Reproduce all the data, character for character.

^^^^

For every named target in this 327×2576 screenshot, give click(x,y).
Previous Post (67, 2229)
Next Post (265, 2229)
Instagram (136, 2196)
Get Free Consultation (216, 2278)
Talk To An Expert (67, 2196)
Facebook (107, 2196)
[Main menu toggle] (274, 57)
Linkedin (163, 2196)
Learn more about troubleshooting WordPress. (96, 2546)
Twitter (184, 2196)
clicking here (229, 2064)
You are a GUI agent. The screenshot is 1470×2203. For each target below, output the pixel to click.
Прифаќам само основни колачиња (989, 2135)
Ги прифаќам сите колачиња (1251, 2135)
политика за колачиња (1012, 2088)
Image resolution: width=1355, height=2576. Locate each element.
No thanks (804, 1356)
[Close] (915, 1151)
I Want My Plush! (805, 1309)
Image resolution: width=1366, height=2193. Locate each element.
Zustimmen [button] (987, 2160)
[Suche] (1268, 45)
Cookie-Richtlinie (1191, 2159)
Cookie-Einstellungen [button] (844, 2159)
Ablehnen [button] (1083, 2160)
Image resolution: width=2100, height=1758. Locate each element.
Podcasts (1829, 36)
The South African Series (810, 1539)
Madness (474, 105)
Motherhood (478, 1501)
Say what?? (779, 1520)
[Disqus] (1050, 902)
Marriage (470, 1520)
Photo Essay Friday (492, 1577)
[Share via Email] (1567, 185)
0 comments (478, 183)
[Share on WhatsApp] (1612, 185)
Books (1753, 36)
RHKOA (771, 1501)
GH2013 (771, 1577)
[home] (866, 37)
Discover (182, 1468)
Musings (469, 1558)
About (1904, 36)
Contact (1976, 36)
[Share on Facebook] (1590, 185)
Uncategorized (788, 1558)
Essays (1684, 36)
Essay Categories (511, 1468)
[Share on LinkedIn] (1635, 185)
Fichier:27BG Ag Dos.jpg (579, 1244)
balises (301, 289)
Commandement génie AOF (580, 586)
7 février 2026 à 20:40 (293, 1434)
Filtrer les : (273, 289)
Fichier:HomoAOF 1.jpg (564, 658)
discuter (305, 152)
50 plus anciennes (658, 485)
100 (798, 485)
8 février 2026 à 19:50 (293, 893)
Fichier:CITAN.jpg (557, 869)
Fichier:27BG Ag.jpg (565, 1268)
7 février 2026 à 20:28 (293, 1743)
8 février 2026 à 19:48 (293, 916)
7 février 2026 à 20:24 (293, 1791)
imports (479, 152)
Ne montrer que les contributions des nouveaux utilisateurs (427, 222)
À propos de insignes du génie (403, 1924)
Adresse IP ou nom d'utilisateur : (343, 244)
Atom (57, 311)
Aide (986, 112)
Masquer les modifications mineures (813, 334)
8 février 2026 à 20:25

^^^^

▶ Written response:
For every named target in this 327×2576 screenshot, give click(x,y).
Previous Post (67, 2229)
Next Post (265, 2229)
Instagram (136, 2196)
Get Free Consultation (216, 2278)
Talk To An Expert (67, 2196)
Facebook (107, 2196)
[Main menu toggle] (274, 57)
Linkedin (163, 2196)
Learn more about troubleshooting WordPress. (96, 2546)
Twitter (184, 2196)
clicking here (229, 2064)
You are a GUI agent. The screenshot is 1470×2203. For each target below, output the pixel to click.
Прифаќам само основни колачиња (989, 2135)
Ги прифаќам сите колачиња (1251, 2135)
политика за колачиња (1012, 2088)
Image resolution: width=1355, height=2576. Locate each element.
No thanks (804, 1356)
[Close] (915, 1151)
I Want My Plush! (805, 1309)
Image resolution: width=1366, height=2193. Locate each element.
Zustimmen [button] (987, 2160)
[Suche] (1268, 45)
Cookie-Richtlinie (1191, 2159)
Cookie-Einstellungen [button] (844, 2159)
Ablehnen [button] (1083, 2160)
Image resolution: width=2100, height=1758. Locate each element.
Podcasts (1829, 36)
The South African Series (810, 1539)
Madness (474, 105)
Motherhood (478, 1501)
Say what?? (779, 1520)
[Disqus] (1050, 902)
Marriage (470, 1520)
Photo Essay Friday (492, 1577)
[Share via Email] (1567, 185)
0 comments (478, 183)
[Share on WhatsApp] (1612, 185)
Books (1753, 36)
RHKOA (771, 1501)
GH2013 (771, 1577)
[home] (866, 37)
Discover (182, 1468)
Musings (469, 1558)
About (1904, 36)
Contact (1976, 36)
[Share on Facebook] (1590, 185)
Uncategorized (788, 1558)
Essays (1684, 36)
Essay Categories (511, 1468)
[Share on LinkedIn] (1635, 185)
Fichier:27BG Ag Dos.jpg (579, 1244)
balises (301, 289)
Commandement génie AOF (580, 586)
7 février 2026 à 20:40 (293, 1434)
Filtrer les : (273, 289)
Fichier:HomoAOF 1.jpg (564, 658)
discuter (305, 152)
50 plus anciennes (658, 485)
100 (798, 485)
8 février 2026 à 19:50 (293, 893)
Fichier:CITAN.jpg (557, 869)
Fichier:27BG Ag.jpg (565, 1268)
7 février 2026 à 20:28 (293, 1743)
8 février 2026 à 19:48 (293, 916)
7 février 2026 à 20:24 (293, 1791)
imports (479, 152)
Ne montrer que les contributions des nouveaux utilisateurs (427, 222)
À propos de insignes du génie (403, 1924)
Adresse IP ou nom d'utilisateur : (343, 244)
Atom (57, 311)
Aide (986, 112)
Masquer les modifications mineures (813, 334)
8 février 2026 à 20:25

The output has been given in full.